Strep A is back on parents’ radar after an 11-year-old boy died of a bacterial infection after being injured in the gym.

Jesse Brown, a healthy fifth grader in Winter Park, Florida, was using a treadmill at a gym when he twisted his ankle. The boy was recovering but soon developed a red and purple rash on his leg, hello america reported on February 19.

He was rushed to the emergency room and admitted to intensive care, where tests revealed he had developed an invasive strep A infection. He died days after being hospitalized, his cousin told the TV news.

British health officials issued a warning last week about sustained high levels of strep A infections – in children, but also in adults.

What is strep A?

Group A strep infections usually cause mild illness such as tonsillitis, sore throat, or skin infection. But when the bacterium infects areas of the body that are usually sterile – such as the blood, deep muscle, fat and lungs – it can cause more serious invasive diseases, including necrotizing fasciitis and strep toxic shock syndrome – life-threatening bacterial infections – and diseases. such as rheumatic fever and rheumatic heart disease, which cause the immune system to damage healthy tissue.

In mid-December, the World Health Organization warned of an increase in serious Strep A cases and deaths in many countries, including France, Ireland, the Netherlands, Sweden, the United Kingdom and Northern Ireland, according to a December 15 situation report. And the US Centers for Disease Control and Prevention said it was studying a “possible increase” in such cases among children.

Strep A season kicked off early last fall and spread of the pathogen has returned to pre-pandemic levels, the CDC said in a Feb. 2 website update. Influenza and RSV also began to spread earlier this cold and flu season, and since respiratory viruses can lead to co-infection with Strep A, the increase in the former may have led to the increase in second, according to experts.

Dr.
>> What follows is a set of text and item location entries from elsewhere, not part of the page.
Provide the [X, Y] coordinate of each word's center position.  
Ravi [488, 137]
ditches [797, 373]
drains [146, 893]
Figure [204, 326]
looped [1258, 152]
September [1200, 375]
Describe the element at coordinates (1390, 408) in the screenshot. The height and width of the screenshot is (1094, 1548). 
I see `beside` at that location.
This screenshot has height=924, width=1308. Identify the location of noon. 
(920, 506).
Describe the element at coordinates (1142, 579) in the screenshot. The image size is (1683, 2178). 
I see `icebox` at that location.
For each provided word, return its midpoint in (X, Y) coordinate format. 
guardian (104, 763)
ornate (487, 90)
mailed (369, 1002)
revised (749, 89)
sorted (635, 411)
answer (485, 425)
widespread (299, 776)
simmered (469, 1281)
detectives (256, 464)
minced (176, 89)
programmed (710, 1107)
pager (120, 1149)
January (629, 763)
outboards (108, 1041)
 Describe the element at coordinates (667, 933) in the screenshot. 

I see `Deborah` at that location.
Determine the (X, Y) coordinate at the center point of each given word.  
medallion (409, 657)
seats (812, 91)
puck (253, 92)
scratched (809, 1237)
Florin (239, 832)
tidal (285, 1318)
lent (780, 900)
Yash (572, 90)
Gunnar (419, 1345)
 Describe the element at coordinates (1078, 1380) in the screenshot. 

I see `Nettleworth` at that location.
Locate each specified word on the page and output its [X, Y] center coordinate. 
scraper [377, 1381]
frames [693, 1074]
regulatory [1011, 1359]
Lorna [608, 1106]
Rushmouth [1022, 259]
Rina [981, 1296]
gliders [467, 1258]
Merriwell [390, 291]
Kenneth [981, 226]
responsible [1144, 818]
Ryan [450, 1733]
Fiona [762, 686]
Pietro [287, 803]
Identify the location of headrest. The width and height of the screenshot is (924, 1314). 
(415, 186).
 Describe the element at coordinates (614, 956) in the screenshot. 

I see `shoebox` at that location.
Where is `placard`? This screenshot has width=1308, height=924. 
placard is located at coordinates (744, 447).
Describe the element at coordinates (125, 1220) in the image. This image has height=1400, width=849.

Sandy Arnold, chief of infectious diseases at Happiness Children’s and the University of Tennessee Health Sciences Center in Memphis, said pediatric infectious disease physicians nationwide have begun to notice an increase in cases. streptococcus A this fall.

“We definitely all sat up and took notice,” she says, adding that email traffic on a mailing list was what prompted the CDC to issue a health alert to clinicians in December.

Dr. Marcos Mestre, vice president and chief medical officer of Nicklaus Children’s Hospital in Miami, agrees with the CDC, saying the increase in cases over the past three years is the result of increased socialization after the pandemic restrictions.

Arnold believes more cases are being seen compared to pre-pandemic years, although she notes that “these things rise and fall on their own.”

“Is there a strain in the community that has more invasive potential than what we’re used to seeing?” she asks. “For me, I feel like there’s definitely something different going on, and it’s not just due to the pandemic.”

“Worry about what you can control”

Regarding the case of the Florida boy who died of strep A after he sprained his ankle in a gym, Arnold says it’s likely the bacteria was in his blood, either because he was a carrier, or because he contracted it in the community. – and that he infected his skeleton after his ankle injury, in a case of hematogenous osteomyelitis.

“That doesn’t mean he caught the bacteria at the gym” or from a scratch, as has been suggested in other media, Arnold says. “What he had in the gym was an injury.”

Experts like Arnold and Meste warn parents to watch for minor injuries with pain that gets worse over time, or if the child develops a rash or fever.

“These things can show up very quickly, so quickly that you don’t have time to wait and see the doctor the next day,” she says.

Cases of infectious streptococcus A are “fortunately not very common”, she adds. “It sounds a little fatalistic, but if something like this is going to happen, it will happen.”

“Worry about what you can control,” she advises parents. “We can’t control everything, unfortunately.”